### Exercise materials:
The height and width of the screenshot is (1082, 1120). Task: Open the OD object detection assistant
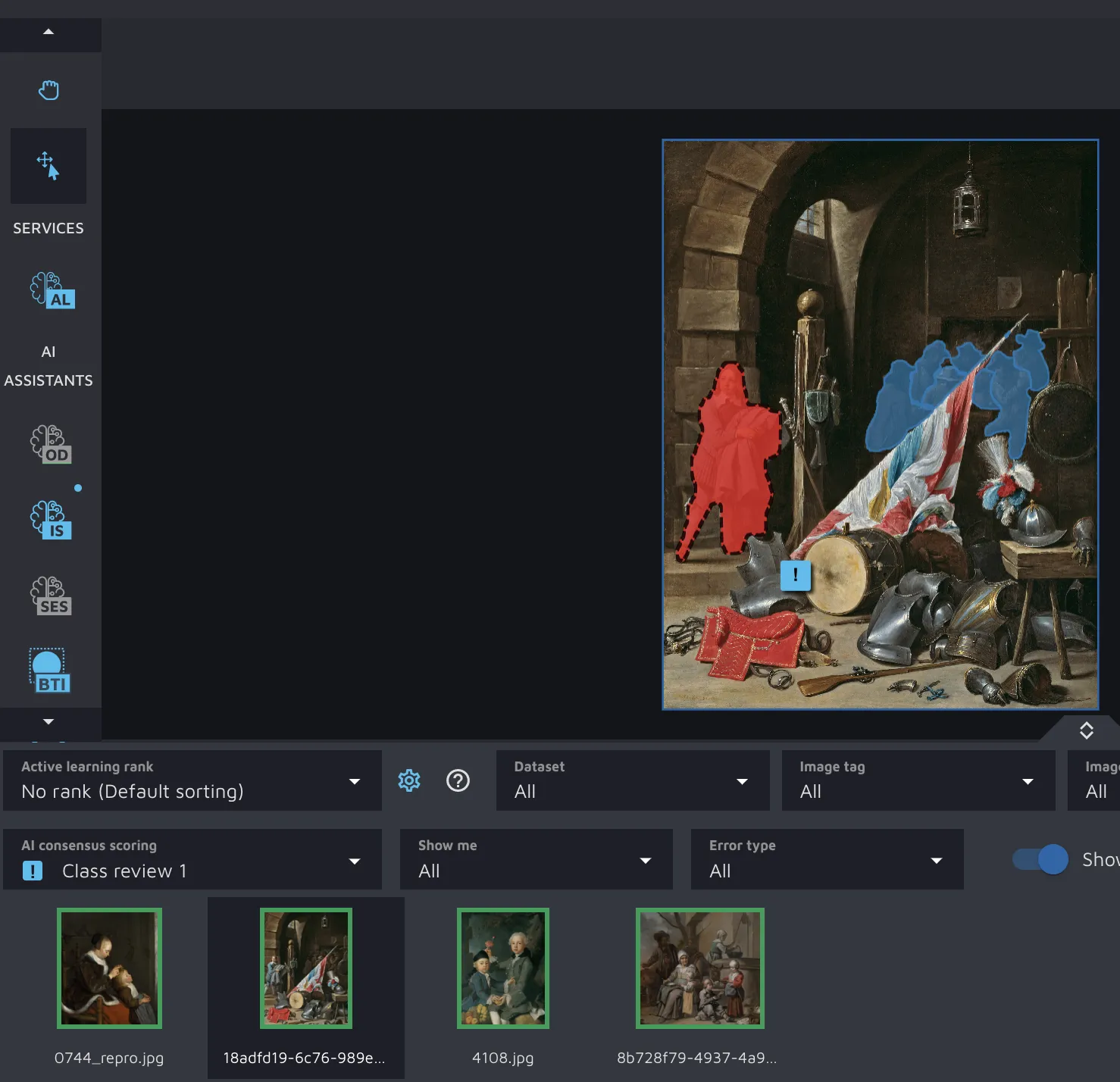coord(52,444)
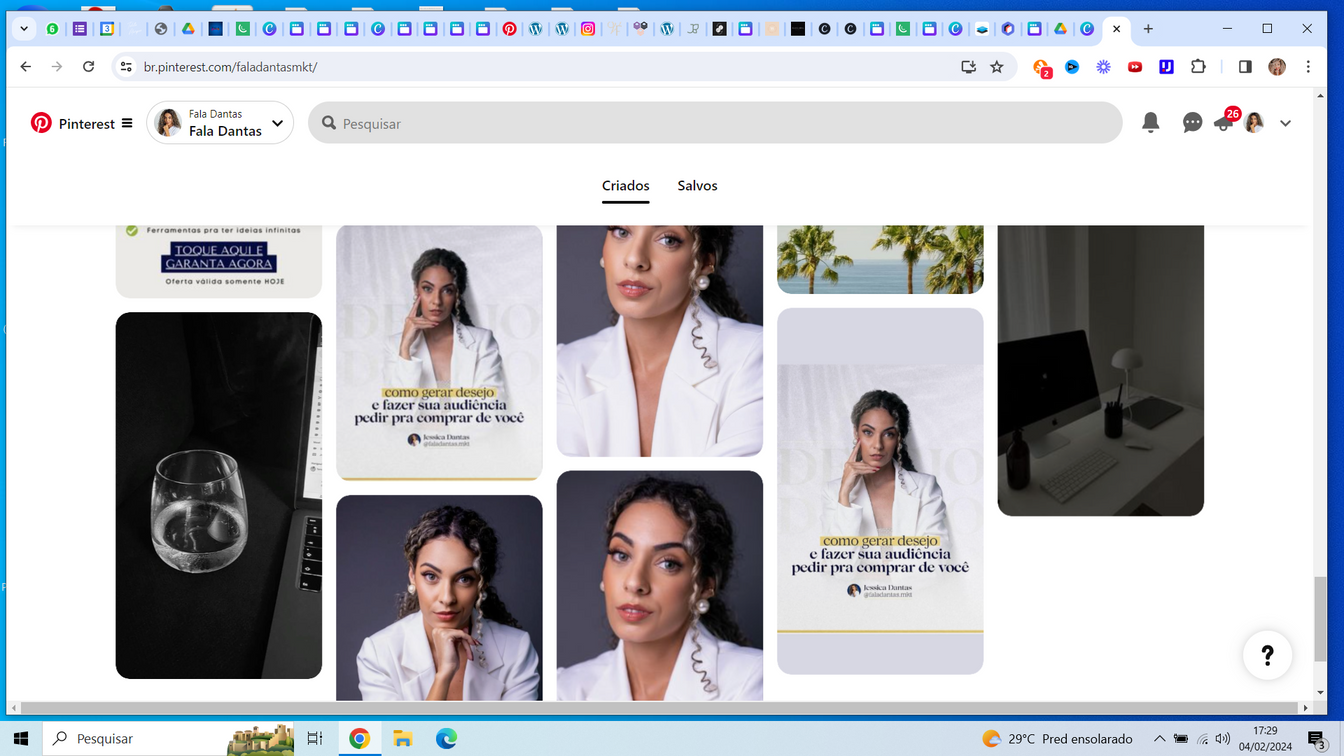1344x756 pixels.
Task: Open the browser extensions puzzle icon
Action: pos(1198,67)
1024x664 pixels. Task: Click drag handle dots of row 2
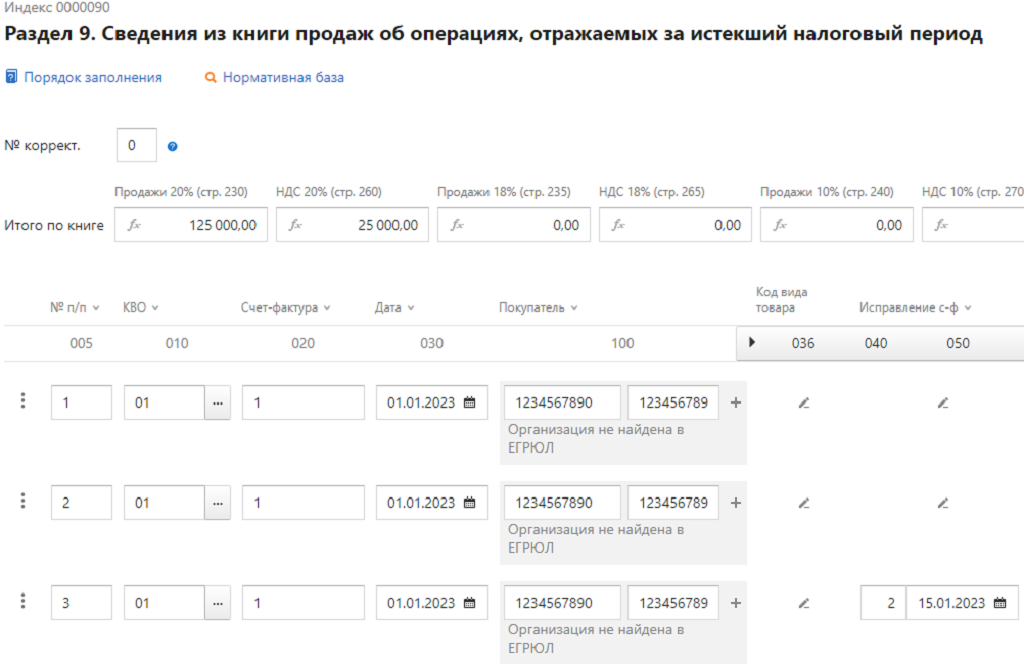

### Assignment:
Write out the records above exactly. Pictures do not belong in the copy.

### Response area:
The height and width of the screenshot is (1082, 1120). Task: Open the OD object detection assistant
coord(52,444)
1344x756 pixels.
Task: Open the browser extensions puzzle icon
Action: pos(1198,67)
1024x664 pixels. Task: Click drag handle dots of row 2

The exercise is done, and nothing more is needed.